In parallel, agencies like the Centers for Medicare & Medicaid Services (CMS) and HHS-OIG are intensifying their use of data analytics to identify suspicious billing behaviors. “We are cross-referencing provider data with real-time billing trends to flag anomalies early,” said an HHS official familiar with the case. This collaboration between health oversight and financial enforcement is increasingly vital as fraudsters grow more tech-savvy.
Yet challenges remain. Despite technological advancements and inter-agency coordination, criminal actors continue to exploit weak links in identity verification, shell company registration, and inter-jurisdictional enforcement. The Panosyan case underscores how money can be moved across states and international borders with relative ease when regulatory oversight is patchy.
Fraudulent use of third-party identities remains one of the most concerning trends. According to law enforcement officials, the ability of the Panosyan group to exploit inactive or unverified foreign nationals demonstrates how vulnerable current systems still are.
Compounding the problem is the emergence of digital assets and online financial tools, which can obscure audit trails even further.
U.S. regulatory bodies are ramping up pressure. The Health Care Fraud Strike Force Program has already charged thousands of defendants since its inception, with more than $30 billion in estimated losses. Financial institutions, too, are being called on to step up.
“Banks must conduct regular reviews of high-risk accounts and implement better controls on the formation and use of shell companies,” said one compliance expert.
The broader implication is clear: healthcare fraud is no longer a standalone issue. It is intimately tied to financial crime and requires a unified, cross-sectoral approach to enforcement and compliance.
As a final lesson, the Panosyan scheme demonstrates that even sophisticated regulatory systems can be undermined when compliance gaps are exploited. Financial institutions, healthcare regulators, and law enforcement must remain proactive—deploying advanced technologies, strengthening inter-agency cooperation, and refusing to treat due diligence as a formality.
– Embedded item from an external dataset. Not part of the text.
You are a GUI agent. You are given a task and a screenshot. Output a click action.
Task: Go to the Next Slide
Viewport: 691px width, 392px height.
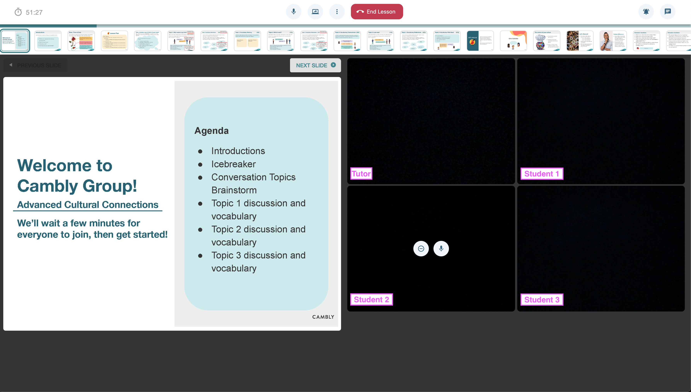pos(315,65)
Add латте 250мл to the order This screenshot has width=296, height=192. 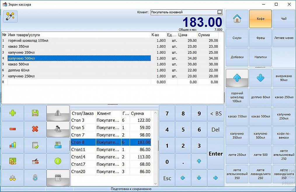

“The message is clear,” said one federal prosecutor involved in the case. “Vigilance, information-sharing, and technology-driven oversight are the most effective defenses against complex financial crime schemes.”
The aftermath of the Los Angeles hospice scam is still unfolding, but it already serves as a powerful warning: where fraud meets money laundering, the cost to the public—and the integrity of financial systems—can be staggering.